Unamuno entiende el vivir como puro riesgo, no como algo apodíctico que surge de la razón. La vida tiene para Unamuno mucho de heroico, el ser humano debe vivir en continua congoja y heroicidad, pues no hay normas sin excepciones; esto es lo que da lugar al sentimiento de angustia (Heidegger), náusea (Sartre) o sentimiento de congoja (Unamuno). La moral de Unamuno es una moral de la congoja, en la que el mundo aparencial no es tan solo otro orden de cosas, sino un orden contrario al ideal heroico del caballero2. La ley que concierta las apariencias en su curso objetivo del tiempo y del espacio constituye un cerco inexorable a nuestra libertad, la limita y la constriñe, y aunque le da un pie forzado a las hazañas del héroe, la realidad se nos opone eternamente a nuestros ideales de caballero.

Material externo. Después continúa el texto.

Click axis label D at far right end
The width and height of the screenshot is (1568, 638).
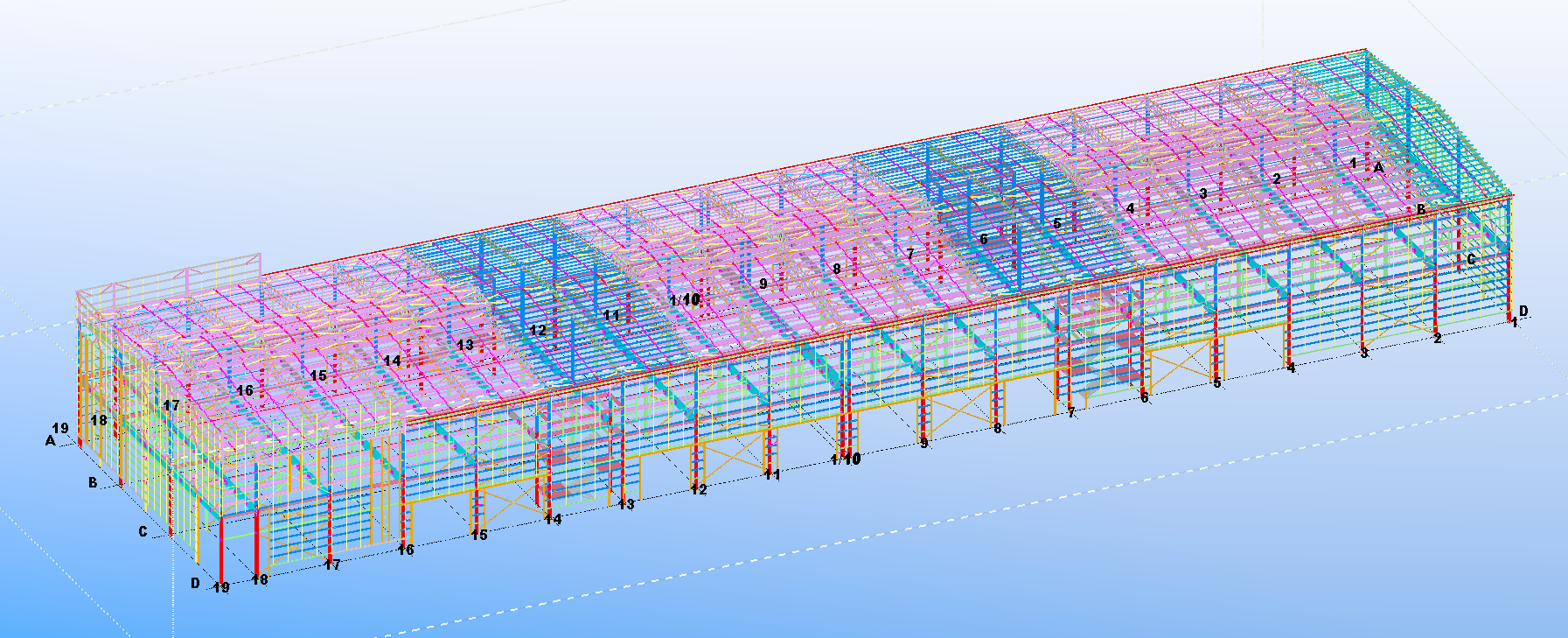pyautogui.click(x=1523, y=311)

Lo trágico de la existencia es que el héroe ha de realizarse en el quicio de ambos mundos, en la tensión de ambos órdenes. La angustia es así el modo en que la existencia se experimenta como tensión descoyuntada en una tarea infinita. Por el sufrimiento se produce el tránsito angosto del mundo de la apariencia al del ideal caballeresco. El hombre siente su libertad en la insuficiencia que le produce el mundo

fáctico, y en la necesidad de abrirse a un nuevo horizonte. La congoja del espíritu es la puerta de la verdad substancial. Sufre para que creas, y creyendo, vivas.

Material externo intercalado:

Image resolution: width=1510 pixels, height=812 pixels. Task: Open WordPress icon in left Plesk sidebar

Para Unamuno el hombre auténtico no es el hombre prudente sino el hombre heroico, la responsabilidad verdadera es la agónica, el arquetipo de la moral de la prudencia sería Sancho Panza, pero la verdadera moral está representada por Don Quijote, con su ética de caballero. No hay más lógica que la moral, por eso Unamuno interpreta de un modo muy curioso los capítulos finales del Quijote en el que el

protagonista recobra la cordura: no es que acabe volviéndose prudente, es que cuando desaparecen las hazañas vemos su fondo que sería la base, la bondad que habría permitido de cimiento a la locura de Alonso Quijano y a su muerte ejemplar. Así es la moral trágica, agónica, unamuniana.

En Unamuno hay una ontología dialéctica que enfrenta pares de conceptos: razón y corazón. Una tensión por los siglos de los siglos: mi razón me dice que tengo que morir, mi corazón me dice que quiere ser eterno.

Ortega y Gasset.

En 1914 publica Ortega ‘Meditaciones del Quijote’, en el que presenta los mismos

temas que Unamuno, pero de manera bien distinta: frente al sentimiento trágico de la

vida de Unamuno, propone una actitud más elegante, como propone en el prólogo

de las Meditaciones de El Quijote:

“Lector, las llamo meditaciones ya que se trata de ensayos de amor intelectual. Unamuno hace chanza del amor intelectual de Spinoza, cuando escribió: <<nada más triste, nada más desolador, nada más antivital que esa actitud spinoziana que consiste en el amor intelectual de Dios>>. Estos ensayos son para el autor modos diversos de ejercitar una misma actividad, de dar curso a un afecto, no pretendo que esta actividad sea reconocida como la más importante del mundo, pero es la única de que soy capaz. Resucitando el lindo nombre que le pusiera Spinoza, lo llamará amor intelectualis: mirar a la realidad con amor”.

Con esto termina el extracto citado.